> **WHAT TO DO**: Update the part of the records that opens with the first line and closes with the line containing "click(x=855, y=22)" by changing "Track" to "Artist". Leave everything else unchanged, and give back only those lines.

> **RECORDED INFORMATION**:
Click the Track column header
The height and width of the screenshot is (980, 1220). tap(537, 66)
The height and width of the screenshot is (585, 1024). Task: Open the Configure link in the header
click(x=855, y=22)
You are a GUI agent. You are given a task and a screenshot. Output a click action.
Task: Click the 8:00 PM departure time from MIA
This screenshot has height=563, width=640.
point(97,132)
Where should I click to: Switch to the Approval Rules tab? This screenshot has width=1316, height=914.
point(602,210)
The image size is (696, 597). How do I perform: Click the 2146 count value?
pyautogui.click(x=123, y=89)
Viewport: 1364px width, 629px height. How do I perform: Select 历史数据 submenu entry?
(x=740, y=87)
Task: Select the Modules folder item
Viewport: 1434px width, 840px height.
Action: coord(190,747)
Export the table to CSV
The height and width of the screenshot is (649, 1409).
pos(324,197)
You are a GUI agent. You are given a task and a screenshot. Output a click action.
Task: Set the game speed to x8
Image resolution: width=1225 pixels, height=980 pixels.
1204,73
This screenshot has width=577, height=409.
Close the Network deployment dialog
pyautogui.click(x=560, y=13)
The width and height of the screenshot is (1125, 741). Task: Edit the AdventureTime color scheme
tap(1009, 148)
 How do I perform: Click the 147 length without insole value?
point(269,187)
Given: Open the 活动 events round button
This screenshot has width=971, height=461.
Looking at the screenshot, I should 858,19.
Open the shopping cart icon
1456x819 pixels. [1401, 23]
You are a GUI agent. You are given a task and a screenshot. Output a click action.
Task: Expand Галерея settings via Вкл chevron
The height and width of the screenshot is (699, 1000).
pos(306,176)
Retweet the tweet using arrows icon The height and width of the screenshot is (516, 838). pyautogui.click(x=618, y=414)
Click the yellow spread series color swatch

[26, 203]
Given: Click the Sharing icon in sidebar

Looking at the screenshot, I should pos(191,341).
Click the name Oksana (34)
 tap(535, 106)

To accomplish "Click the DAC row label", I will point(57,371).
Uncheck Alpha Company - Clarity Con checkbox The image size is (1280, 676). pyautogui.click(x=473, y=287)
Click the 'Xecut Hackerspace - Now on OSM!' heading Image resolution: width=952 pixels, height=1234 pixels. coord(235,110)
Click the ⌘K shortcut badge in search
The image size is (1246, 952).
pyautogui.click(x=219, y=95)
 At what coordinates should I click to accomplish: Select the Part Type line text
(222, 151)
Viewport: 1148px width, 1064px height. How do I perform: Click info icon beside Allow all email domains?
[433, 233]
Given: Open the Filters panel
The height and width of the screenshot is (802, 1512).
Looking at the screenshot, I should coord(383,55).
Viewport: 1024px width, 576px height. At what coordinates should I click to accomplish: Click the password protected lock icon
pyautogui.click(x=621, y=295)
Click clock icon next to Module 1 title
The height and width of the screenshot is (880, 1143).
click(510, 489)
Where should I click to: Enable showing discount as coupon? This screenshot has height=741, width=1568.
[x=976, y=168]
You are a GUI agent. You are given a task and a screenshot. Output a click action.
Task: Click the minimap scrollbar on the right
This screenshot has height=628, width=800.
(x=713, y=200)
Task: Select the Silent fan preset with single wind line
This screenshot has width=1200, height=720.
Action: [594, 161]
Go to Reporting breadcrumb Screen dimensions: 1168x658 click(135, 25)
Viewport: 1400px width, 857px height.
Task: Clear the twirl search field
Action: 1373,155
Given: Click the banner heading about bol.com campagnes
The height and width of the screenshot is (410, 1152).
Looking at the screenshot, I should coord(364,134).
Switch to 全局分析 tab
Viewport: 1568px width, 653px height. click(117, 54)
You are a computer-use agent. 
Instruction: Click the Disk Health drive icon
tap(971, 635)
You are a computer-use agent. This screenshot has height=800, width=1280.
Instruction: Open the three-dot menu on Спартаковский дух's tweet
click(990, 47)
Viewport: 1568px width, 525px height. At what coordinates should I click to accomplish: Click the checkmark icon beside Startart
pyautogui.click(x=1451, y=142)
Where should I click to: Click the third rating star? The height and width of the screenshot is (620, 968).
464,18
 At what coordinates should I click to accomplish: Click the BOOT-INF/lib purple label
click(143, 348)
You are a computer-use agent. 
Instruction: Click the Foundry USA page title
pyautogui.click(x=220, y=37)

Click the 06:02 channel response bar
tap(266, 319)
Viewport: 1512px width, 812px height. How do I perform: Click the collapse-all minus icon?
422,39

> **EXERCISE OUTPUT**:
Click the Artist column header
The height and width of the screenshot is (980, 1220). tap(537, 66)
The height and width of the screenshot is (585, 1024). Task: Open the Configure link in the header
click(x=855, y=22)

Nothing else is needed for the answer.